**** Text under study
A typical deployment architecture with uWSGI looks like that depicted in the following diagram. In this case, the web server is Nginx, and the web application framework is Django. uWSGI is deployed in a reverse-proxy configuration with Nginx, forwarding requests and responses between Nginx and Django:

uWSGI – WSGI middleware on steroids

uWSGI deployment with Nginx and Django

Note

The Nginx web server supports a native implementation of the uWSGI protocol since version 0.8.40. There is also a proxy module support for uWSGI in Apache named mod_proxy_uwsgi.

uWSGI is an ideal choice for Python web application production deployments where one needs a good balance of customization with high performance and features. It is the swiss-army-knife of components for WSGI web application deployments.

Gunicorn – unicorn for WSGI

The Gunicorn project is another popular WSGI middleware implementation, which is open source. It uses a preforked model, and is a ported version from the unicorn project of Ruby. There are different worker types in Gunicorn, like uWSGI supporting synchronous and asynchronous handling of requests. The asynchronous workers make use of the Greenlet library which is built on top of gevent.

There is a master process in Gunicorn that runs an event loop, processing and reacting to various signals. The master manages the workers, and the workers process the requests, and send responses.
********
**** Given information
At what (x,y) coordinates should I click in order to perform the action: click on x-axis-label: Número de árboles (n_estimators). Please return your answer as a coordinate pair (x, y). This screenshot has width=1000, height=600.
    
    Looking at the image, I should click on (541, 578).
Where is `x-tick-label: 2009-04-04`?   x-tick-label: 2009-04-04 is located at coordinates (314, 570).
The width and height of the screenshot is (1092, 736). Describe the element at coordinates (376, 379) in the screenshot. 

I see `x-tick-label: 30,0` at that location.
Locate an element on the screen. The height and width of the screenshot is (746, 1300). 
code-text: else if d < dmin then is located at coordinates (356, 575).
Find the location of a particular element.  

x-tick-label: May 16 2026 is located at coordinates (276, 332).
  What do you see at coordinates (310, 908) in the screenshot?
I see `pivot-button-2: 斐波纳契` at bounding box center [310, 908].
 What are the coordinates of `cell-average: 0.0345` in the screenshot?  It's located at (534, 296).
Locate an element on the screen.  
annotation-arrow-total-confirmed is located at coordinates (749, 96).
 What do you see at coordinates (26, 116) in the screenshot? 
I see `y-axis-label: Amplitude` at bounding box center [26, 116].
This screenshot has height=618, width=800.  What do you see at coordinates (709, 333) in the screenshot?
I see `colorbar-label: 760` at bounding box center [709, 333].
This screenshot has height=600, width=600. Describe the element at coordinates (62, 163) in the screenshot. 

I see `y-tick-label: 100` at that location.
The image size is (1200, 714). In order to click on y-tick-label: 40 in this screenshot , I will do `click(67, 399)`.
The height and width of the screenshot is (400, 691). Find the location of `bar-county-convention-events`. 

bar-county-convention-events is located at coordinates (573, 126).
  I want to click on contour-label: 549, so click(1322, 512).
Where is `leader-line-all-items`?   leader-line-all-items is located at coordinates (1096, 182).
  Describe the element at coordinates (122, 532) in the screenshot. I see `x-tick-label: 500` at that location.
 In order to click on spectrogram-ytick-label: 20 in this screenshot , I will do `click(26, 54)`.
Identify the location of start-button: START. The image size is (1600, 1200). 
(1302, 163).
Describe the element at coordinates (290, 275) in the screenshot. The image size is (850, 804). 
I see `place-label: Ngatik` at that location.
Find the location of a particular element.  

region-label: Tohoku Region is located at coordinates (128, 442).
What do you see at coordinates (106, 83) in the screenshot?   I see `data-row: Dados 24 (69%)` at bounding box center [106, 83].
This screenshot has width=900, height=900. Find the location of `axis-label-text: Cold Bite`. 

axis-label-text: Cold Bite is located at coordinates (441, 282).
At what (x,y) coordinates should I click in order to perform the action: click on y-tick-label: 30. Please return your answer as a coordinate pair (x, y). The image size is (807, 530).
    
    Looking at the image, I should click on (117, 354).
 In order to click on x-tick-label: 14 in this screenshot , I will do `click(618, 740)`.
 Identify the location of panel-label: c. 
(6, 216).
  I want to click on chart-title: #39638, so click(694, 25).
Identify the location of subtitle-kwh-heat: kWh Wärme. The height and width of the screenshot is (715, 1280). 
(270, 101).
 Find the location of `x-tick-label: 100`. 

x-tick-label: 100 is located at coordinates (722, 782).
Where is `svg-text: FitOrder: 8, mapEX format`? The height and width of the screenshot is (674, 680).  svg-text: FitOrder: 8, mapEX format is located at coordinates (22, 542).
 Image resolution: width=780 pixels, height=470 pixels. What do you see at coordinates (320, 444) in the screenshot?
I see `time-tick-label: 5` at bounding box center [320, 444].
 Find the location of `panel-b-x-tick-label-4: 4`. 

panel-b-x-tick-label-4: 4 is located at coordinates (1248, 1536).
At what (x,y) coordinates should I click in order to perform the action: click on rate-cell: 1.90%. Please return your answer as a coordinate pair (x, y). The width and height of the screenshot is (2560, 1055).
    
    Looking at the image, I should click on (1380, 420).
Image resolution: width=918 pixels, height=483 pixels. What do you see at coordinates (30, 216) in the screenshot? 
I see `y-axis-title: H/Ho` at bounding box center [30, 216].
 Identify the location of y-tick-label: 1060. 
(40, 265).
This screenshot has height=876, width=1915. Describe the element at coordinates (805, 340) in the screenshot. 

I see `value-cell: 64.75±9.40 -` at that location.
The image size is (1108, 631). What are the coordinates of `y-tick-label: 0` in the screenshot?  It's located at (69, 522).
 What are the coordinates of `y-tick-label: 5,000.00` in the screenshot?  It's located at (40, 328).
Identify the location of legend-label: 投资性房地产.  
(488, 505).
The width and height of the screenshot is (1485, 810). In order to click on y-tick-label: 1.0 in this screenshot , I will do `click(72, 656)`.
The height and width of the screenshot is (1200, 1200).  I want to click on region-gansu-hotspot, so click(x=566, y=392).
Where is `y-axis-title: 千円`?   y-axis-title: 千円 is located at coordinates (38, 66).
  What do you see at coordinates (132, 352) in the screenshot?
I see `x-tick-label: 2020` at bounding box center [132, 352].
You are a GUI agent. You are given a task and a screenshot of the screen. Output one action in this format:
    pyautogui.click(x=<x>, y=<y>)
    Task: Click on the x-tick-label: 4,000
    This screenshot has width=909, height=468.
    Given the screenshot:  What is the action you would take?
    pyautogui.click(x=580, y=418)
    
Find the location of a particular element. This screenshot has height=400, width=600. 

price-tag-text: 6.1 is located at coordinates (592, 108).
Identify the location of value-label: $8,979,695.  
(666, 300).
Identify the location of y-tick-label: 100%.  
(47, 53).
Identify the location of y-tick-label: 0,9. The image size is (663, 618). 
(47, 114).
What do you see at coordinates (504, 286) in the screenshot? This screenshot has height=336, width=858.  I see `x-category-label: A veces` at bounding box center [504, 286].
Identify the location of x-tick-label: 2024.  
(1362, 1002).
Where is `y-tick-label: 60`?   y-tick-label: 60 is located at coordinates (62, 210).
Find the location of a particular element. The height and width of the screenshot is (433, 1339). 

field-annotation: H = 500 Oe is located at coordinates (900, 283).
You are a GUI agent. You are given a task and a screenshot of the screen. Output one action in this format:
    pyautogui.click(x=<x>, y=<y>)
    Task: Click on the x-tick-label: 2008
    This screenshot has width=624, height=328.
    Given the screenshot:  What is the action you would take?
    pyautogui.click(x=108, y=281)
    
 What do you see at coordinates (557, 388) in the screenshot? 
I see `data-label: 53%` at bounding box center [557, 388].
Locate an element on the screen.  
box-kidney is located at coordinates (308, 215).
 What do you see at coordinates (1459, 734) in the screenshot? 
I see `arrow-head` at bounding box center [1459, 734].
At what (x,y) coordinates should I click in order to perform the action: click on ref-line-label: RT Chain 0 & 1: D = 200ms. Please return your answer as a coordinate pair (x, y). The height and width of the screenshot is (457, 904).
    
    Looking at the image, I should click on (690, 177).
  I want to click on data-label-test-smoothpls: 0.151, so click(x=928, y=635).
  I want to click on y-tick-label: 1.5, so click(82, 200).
********
What the exercise asks:
Can you retype the passage on uWSGI and Gunicorn word for word, from start to finish? The entries are a separate set of material, apart from the text.

Output:
A typical deployment architecture with uWSGI looks like that depicted in the following diagram. In this case, the web server is Nginx, and the web application framework is Django. uWSGI is deployed in a reverse-proxy configuration with Nginx, forwarding requests and responses between Nginx and Django:

uWSGI – WSGI middleware on steroids

uWSGI deployment with Nginx and Django

Note

The Nginx web server supports a native implementation of the uWSGI protocol since version 0.8.40. There is also a proxy module support for uWSGI in Apache named mod_proxy_uwsgi.

uWSGI is an ideal choice for Python web application production deployments where one needs a good balance of customization with high performance and features. It is the swiss-army-knife of components for WSGI web application deployments.

Gunicorn – unicorn for WSGI

The Gunicorn project is another popular WSGI middleware implementation, which is open source. It uses a preforked model, and is a ported version from the unicorn project of Ruby. There are different worker types in Gunicorn, like uWSGI supporting synchronous and asynchronous handling of requests. The asynchronous workers make use of the Greenlet library which is built on top of gevent.

There is a master process in Gunicorn that runs an event loop, processing and reacting to various signals. The master manages the workers, and the workers process the requests, and send responses.